Situasi ini sangat berbahaya, karena dapat menimbulkan ketidakpercayaan publik kepada politik dan institusi politik. Gugatan terhadap demokrasi melalui sikap apatis sebenarnya wujud ketidakpercayaan itu. Akhirnya, mereka mencari jalan sendiri lewat pemikiran-pemikiran sempit, primordial, dan absolut.

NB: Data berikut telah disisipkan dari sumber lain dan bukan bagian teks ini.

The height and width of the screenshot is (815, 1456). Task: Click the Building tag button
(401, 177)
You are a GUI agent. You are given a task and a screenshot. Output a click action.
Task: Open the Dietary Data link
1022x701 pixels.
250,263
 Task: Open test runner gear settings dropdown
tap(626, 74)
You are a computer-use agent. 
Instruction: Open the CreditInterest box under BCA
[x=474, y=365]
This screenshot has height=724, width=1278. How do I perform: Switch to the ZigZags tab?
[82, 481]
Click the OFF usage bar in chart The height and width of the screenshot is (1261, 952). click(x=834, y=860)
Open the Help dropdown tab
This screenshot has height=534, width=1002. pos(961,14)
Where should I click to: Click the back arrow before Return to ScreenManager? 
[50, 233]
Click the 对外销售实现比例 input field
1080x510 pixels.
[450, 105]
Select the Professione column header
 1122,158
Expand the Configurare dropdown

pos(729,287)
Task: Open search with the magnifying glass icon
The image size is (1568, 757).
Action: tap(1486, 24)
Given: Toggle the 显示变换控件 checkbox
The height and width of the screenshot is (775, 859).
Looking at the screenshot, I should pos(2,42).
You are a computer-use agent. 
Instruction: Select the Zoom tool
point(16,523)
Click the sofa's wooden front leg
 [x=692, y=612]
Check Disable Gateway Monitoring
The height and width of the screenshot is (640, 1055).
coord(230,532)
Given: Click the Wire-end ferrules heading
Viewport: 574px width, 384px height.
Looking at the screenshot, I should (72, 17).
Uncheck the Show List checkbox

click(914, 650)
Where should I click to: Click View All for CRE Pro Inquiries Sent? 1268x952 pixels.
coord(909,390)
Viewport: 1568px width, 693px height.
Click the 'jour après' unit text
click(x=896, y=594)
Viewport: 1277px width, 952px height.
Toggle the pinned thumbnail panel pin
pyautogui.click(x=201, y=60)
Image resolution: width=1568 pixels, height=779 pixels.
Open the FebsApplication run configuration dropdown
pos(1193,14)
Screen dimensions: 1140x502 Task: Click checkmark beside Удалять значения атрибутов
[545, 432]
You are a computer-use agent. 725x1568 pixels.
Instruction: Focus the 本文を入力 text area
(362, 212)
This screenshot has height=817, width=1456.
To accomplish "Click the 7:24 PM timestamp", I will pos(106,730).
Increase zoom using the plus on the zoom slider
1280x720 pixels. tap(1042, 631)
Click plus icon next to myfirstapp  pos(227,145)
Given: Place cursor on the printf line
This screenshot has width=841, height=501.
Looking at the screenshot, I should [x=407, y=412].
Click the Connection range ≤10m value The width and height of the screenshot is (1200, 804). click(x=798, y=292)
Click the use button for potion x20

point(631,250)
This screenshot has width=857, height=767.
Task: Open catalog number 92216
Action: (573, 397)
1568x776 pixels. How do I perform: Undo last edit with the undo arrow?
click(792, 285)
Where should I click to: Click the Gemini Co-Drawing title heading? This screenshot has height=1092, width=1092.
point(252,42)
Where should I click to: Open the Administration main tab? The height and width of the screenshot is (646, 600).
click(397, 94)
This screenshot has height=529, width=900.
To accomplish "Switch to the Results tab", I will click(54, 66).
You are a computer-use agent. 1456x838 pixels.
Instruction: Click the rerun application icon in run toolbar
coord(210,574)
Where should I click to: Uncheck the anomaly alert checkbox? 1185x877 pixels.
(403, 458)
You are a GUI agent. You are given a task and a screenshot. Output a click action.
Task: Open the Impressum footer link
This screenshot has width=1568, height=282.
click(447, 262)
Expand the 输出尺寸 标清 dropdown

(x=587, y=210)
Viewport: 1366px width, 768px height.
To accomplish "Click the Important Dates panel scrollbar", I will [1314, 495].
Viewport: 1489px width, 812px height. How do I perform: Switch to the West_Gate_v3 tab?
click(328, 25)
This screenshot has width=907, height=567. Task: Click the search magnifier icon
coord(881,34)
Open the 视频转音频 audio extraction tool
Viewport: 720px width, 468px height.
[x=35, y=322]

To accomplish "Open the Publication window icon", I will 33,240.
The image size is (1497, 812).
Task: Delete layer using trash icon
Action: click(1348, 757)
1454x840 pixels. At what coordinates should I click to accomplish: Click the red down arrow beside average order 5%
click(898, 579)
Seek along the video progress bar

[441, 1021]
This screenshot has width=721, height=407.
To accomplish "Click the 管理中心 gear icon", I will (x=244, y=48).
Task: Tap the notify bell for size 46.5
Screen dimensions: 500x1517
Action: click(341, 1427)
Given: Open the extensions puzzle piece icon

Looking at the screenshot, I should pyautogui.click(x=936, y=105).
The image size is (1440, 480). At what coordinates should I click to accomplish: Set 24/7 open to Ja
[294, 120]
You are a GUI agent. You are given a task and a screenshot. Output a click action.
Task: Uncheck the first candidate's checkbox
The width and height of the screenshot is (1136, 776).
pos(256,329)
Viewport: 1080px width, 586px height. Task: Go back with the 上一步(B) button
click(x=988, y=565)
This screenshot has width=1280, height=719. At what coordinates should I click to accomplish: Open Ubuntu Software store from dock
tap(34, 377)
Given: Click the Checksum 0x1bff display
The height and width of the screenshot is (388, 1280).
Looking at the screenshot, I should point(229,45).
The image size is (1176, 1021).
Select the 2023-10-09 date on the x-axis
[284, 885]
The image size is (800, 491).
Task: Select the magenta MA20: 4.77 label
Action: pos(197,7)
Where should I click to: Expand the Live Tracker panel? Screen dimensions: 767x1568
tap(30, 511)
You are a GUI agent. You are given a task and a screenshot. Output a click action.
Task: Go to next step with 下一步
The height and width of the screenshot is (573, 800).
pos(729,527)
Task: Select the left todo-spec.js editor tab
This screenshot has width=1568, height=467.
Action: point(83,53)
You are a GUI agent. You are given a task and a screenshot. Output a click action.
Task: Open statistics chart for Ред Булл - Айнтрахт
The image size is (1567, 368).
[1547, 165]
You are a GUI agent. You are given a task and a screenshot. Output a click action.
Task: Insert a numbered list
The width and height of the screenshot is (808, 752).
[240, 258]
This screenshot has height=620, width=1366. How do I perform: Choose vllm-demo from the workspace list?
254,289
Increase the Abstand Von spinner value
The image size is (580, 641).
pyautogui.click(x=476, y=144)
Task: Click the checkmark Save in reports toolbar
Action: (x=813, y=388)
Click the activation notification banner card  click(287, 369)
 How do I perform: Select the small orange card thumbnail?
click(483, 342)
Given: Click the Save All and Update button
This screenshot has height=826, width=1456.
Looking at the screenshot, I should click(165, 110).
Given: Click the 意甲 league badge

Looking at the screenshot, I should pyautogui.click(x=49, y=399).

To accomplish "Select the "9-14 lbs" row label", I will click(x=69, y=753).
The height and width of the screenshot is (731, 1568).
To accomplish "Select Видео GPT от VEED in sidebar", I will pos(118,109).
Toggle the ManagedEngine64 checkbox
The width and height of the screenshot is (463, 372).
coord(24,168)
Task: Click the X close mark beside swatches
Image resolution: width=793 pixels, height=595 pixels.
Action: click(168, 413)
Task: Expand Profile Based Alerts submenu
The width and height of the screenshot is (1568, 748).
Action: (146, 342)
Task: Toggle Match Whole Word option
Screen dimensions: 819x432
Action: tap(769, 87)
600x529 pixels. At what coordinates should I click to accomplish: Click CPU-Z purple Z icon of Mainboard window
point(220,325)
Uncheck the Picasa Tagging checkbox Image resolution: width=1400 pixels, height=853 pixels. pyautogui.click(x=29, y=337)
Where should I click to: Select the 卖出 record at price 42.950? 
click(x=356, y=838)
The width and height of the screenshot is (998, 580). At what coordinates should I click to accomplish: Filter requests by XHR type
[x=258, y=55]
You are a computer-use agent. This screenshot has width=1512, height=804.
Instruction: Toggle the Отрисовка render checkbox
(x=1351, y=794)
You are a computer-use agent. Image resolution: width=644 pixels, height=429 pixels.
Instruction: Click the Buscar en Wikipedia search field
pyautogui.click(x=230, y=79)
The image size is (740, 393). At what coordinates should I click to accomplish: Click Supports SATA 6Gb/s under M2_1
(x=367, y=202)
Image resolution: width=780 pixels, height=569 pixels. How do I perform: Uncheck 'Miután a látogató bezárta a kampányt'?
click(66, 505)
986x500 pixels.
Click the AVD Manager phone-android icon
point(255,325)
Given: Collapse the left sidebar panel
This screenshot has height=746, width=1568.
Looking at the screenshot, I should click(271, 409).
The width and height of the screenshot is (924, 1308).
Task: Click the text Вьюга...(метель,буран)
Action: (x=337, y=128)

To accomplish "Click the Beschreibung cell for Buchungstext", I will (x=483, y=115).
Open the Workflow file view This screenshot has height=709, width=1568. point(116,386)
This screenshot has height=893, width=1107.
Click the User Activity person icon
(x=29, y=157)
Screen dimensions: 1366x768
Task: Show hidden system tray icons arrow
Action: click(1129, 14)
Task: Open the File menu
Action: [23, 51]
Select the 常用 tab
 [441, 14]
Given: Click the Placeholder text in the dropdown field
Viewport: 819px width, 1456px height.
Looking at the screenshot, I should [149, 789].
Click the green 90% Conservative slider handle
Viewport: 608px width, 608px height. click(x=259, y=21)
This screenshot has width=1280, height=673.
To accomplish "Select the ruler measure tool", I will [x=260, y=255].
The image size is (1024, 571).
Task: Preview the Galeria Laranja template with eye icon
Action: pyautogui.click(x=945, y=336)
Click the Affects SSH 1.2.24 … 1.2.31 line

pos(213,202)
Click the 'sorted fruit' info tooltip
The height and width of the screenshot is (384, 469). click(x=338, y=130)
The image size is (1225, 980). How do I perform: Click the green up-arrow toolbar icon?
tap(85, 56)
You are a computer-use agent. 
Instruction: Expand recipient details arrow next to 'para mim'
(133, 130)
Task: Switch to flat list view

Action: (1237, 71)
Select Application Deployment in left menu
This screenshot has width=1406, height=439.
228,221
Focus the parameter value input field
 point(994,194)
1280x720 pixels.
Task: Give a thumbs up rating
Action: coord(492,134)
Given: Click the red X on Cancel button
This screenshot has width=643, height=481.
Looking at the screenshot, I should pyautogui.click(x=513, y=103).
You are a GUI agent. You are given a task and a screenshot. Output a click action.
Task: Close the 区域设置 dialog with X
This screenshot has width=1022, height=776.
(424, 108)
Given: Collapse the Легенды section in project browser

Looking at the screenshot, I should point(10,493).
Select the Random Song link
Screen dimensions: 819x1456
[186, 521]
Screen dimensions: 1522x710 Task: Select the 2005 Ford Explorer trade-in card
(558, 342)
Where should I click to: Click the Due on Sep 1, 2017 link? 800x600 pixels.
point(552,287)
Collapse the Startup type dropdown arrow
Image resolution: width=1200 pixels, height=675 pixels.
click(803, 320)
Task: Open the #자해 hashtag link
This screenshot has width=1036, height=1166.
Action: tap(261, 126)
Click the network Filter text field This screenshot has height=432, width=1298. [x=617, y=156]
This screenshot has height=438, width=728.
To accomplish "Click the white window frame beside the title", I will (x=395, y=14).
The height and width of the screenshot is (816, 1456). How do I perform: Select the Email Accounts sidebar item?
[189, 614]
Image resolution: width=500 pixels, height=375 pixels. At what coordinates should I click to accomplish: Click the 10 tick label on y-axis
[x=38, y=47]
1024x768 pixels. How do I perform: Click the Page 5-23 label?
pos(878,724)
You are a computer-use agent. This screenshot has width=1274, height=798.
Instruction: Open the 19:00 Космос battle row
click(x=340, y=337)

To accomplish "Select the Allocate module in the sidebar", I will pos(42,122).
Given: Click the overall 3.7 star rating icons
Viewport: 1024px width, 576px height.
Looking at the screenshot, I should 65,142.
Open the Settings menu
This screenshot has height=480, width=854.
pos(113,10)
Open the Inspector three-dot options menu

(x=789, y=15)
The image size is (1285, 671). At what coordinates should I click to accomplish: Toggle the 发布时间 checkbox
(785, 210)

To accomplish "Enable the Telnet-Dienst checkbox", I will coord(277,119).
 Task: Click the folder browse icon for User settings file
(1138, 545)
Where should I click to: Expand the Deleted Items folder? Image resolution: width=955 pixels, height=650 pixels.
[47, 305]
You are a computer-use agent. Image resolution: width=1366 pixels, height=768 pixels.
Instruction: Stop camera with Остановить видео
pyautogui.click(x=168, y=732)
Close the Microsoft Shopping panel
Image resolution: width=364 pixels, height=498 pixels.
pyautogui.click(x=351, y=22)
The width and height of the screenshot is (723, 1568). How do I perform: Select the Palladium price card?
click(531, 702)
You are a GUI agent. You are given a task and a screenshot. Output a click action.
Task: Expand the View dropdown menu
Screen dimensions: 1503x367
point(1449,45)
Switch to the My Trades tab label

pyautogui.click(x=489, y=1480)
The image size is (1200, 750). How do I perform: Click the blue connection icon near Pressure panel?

Di titik ini, dibutuhkan metapolitik baru, yakni menegakkan republik dalam melanjutkan reformasi faset berikutnya. Mengingat, tidak bisa memberi beban terlalu berat pada demokrasi yang juga membawa paradoksnya. Demokrasi merupakan penanda kosong (empty signifier) yang dihuni oleh siapa pun, tanpa kecuali mereka yang antidemokrasi. Kontestasi merebut arena demokrasi lewat pemilihan suara terbanyak (mayority vote) misalnya, memungkinkannya tergelincir pada tirani mayoritas.
Menegakkan republik memiliki makna sepadan dengan kembalinya politik selaras pemahamannya yang luhur. Politik dalam pandangan republik sejatinya keutamaan umum (common goods). Politik yang mengedepankan kemaslahatan publik di atas kepentingan privat, dan politik yang dilandasi nilai-nilai kebajikan bukan politik ”dagang sapi” atas dasar transaksional.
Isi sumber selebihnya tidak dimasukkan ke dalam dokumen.